Estratto del documento:
====
RACCONTAMI L'UMBRIA

L'Umbria nella cultura russa del secolo d'argento

Articolo finalista per la sezione Turismo, Ambiente e Cultura - Raccontami l'Umbria 2016

di Tatiana Bassova, Gamer Bautdinov

TESTATA: Vesprokat.ru

DATA DI PUBBLICAZIONE: 3 Marzo 2016

 

L’UMBRIA  NELLA  CULTURA  RUSSA  DEL  SECOLO  D’ARGENTO

Fin da bambino – visioni e sonni,

Foschia umbra che ti carezza.

Aleksandr Blok

 

Tutta l’Umbria da angelo in abito puro,

E come sempre, da secoli remoti,

La campana di vespro si sente da Assisi.

Sergej Solov’ёv

 

La narrazione sui legami storici della Terra Umbra con la Russia deve partire, per forza, dal viaggio del francescano Giovanni da Pian del Carpine noto nella storiografia mondiale come Plano Carpini. Fu proprio lui, nativo di Magione, dislocato a due passi dal Lago Trasimeno, che fece conoscere per primo agli europei le immense distese euroasiatiche. Verso la metà del Duecento egli si diresse nella residenza del Gran Khan Mongolo e nel giro di circa due anni e mezzo compì un difficilissimo viaggio e, una volta tornato in Patria, raccolse le sue note di viaggio nella “Storia dei Mongoli”. Ne parlo` pure delle terre che più tardi entrarono a far parte del territorio della Russia di oggi.
====
Consegne dell'esercizio:
• a. Ricopi dall'estratto del documento il passo che inizia con "La campana di" e prosegue fino a "Russia di oggi.".
• b. Secondo l'estratto del documento, di quale località era nativo Giovanni da Pian del Carpine?

Dati estratti:
====
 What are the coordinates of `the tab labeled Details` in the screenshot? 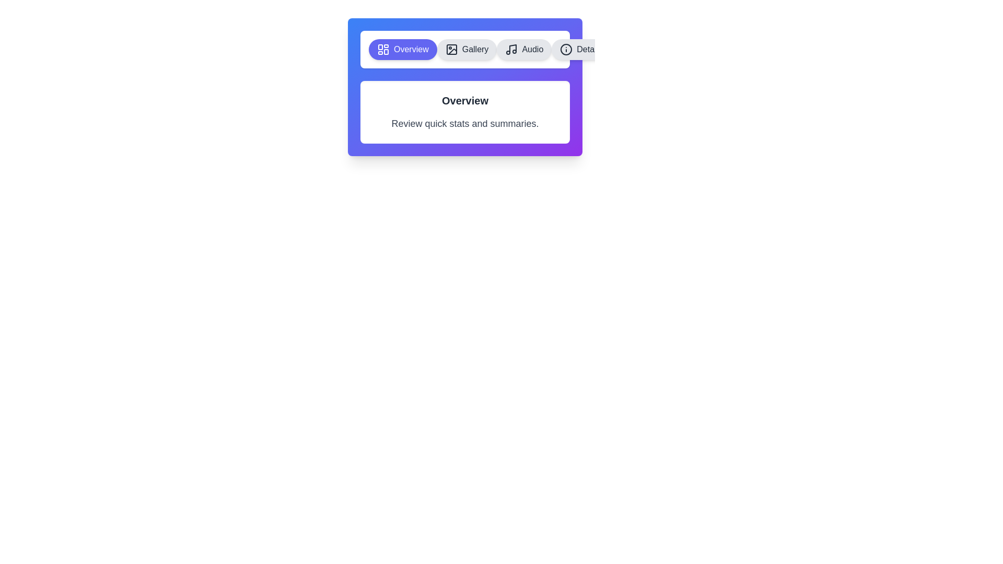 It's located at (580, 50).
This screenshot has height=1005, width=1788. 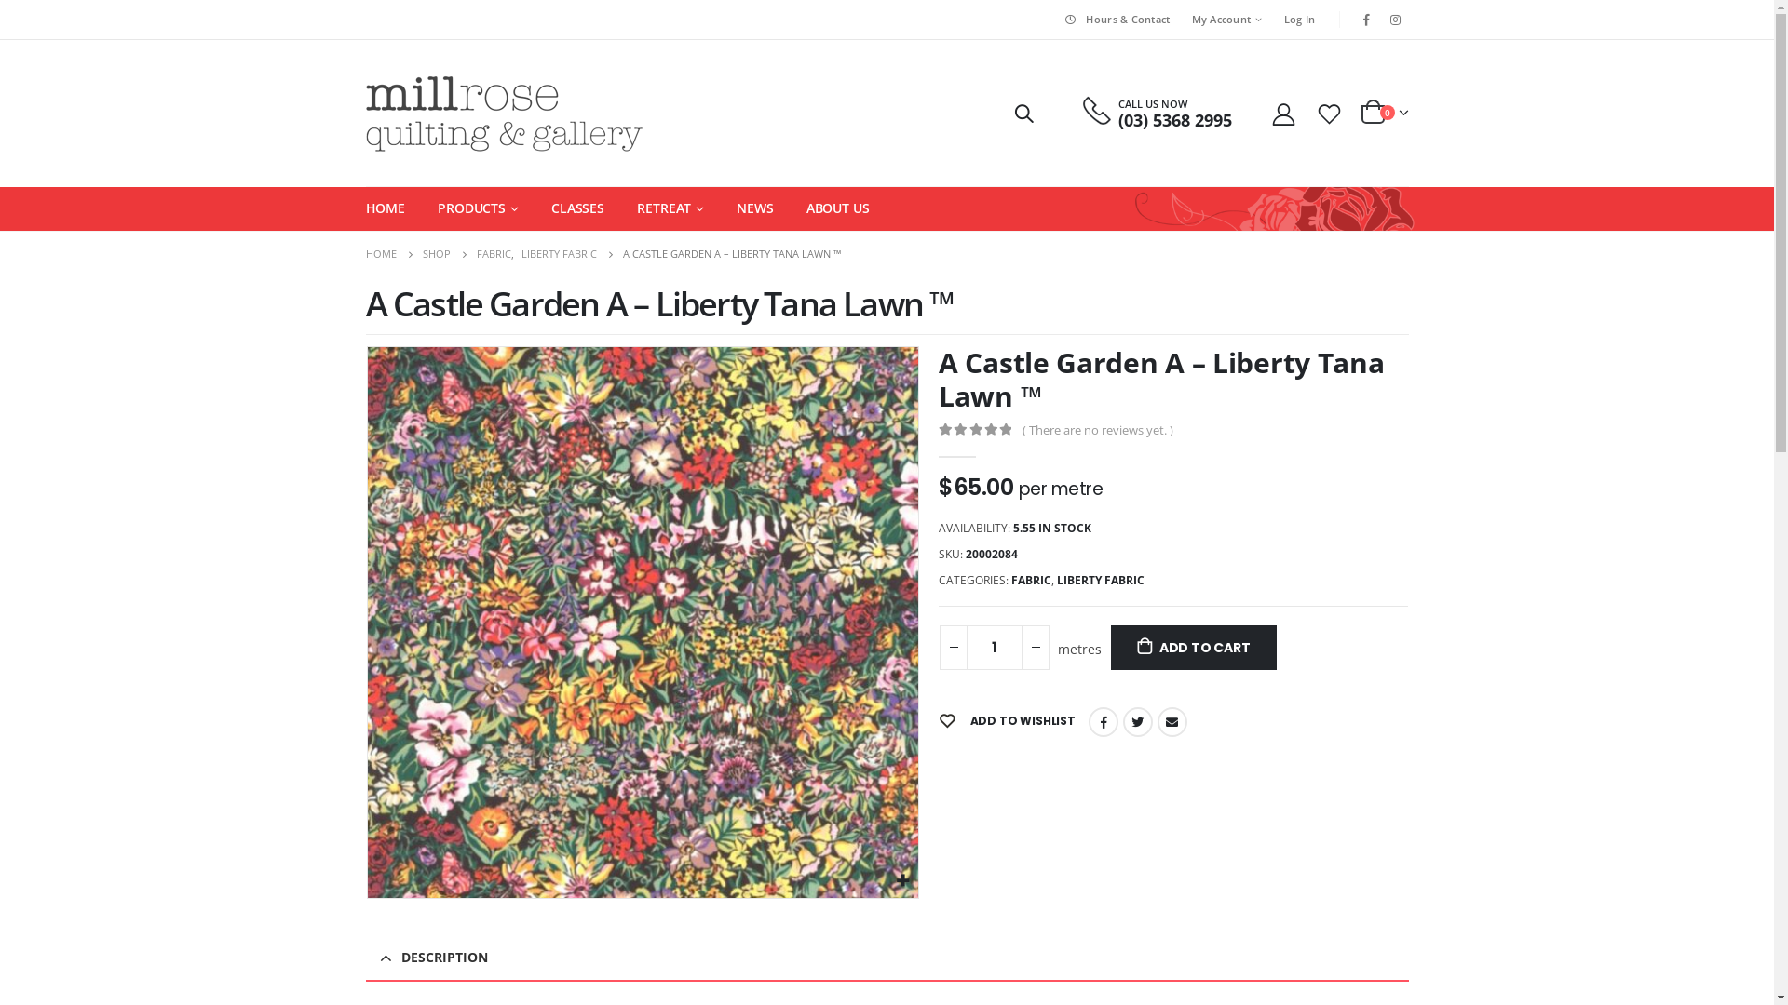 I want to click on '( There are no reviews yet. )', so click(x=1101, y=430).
====
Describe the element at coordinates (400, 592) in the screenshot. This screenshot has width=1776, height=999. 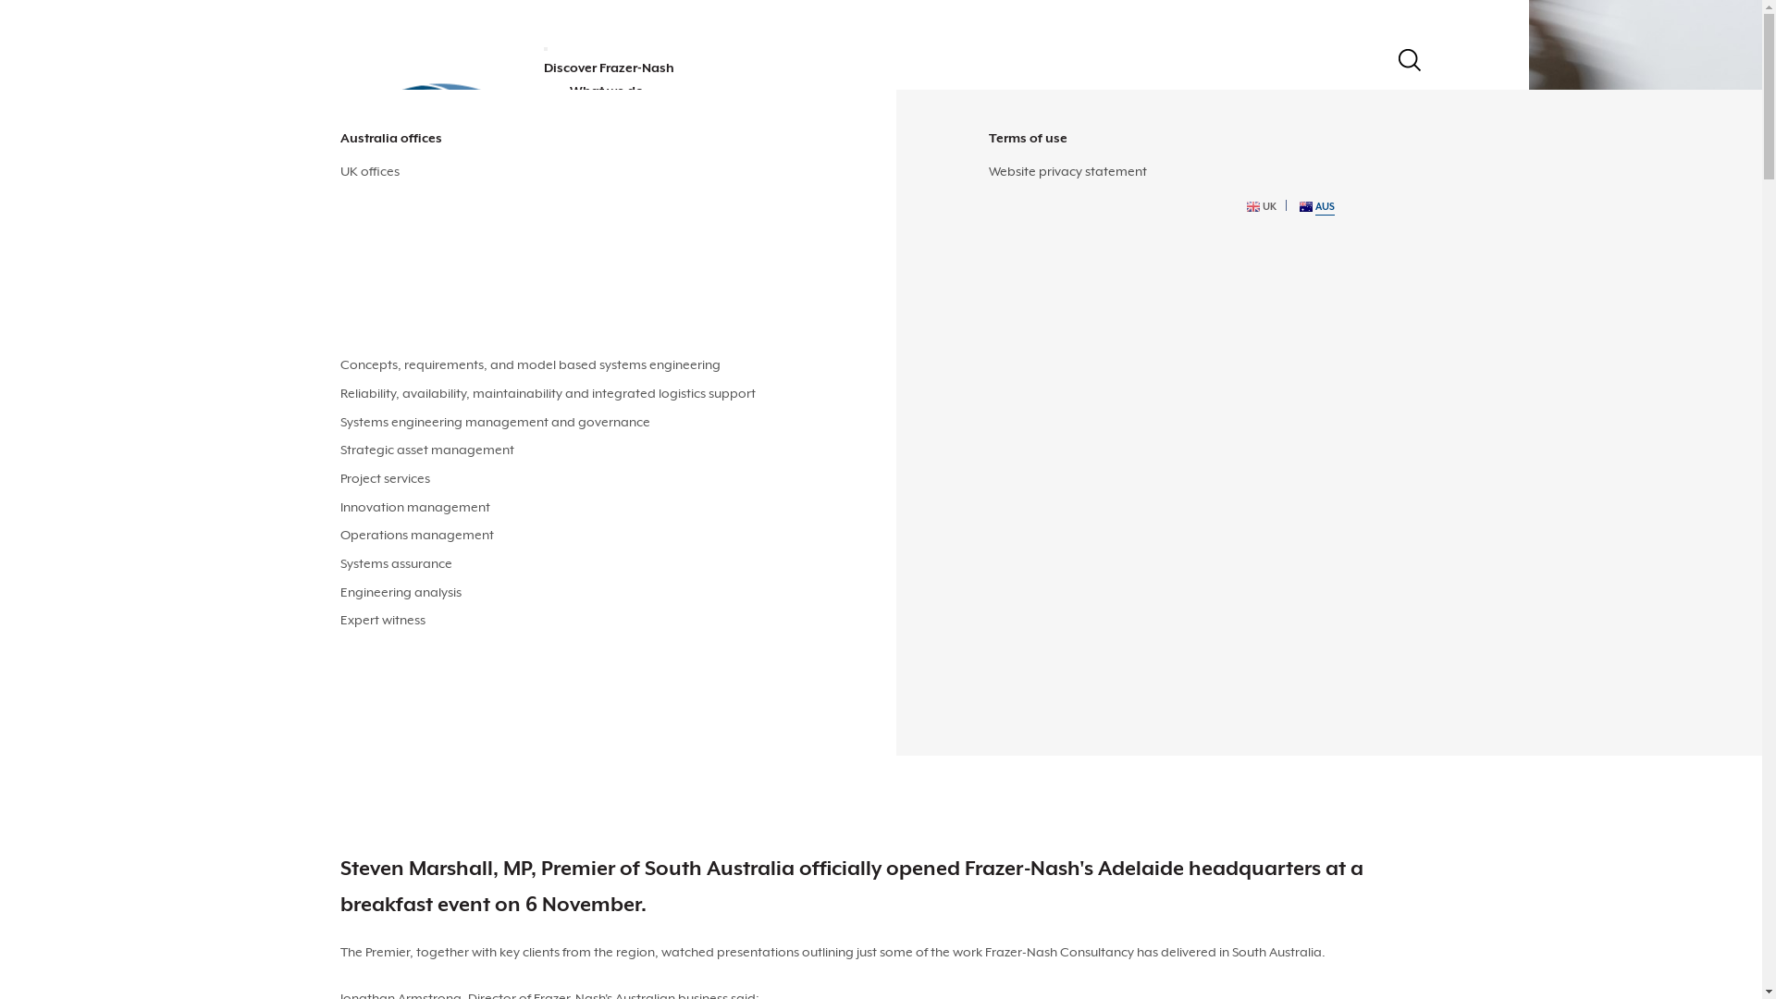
====
Elenco delle risposte:
• a.
La campana di vespro si sente da Assisi.

Sergej Solov’ёv

 

La narrazione sui legami storici della Terra Umbra con la Russia deve partire, per forza, dal viaggio del francescano Giovanni da Pian del Carpine noto nella storiografia mondiale come Plano Carpini. Fu proprio lui, nativo di Magione, dislocato a due passi dal Lago Trasimeno, che fece conoscere per primo agli europei le immense distese euroasiatiche. Verso la metà del Duecento egli si diresse nella residenza del Gran Khan Mongolo e nel giro di circa due anni e mezzo compì un difficilissimo viaggio e, una volta tornato in Patria, raccolse le sue note di viaggio nella “Storia dei Mongoli”. Ne parlo` pure delle terre che più tardi entrarono a far parte del territorio della Russia di oggi.

• b. Era nativo di Magione, a due passi dal Lago Trasimeno.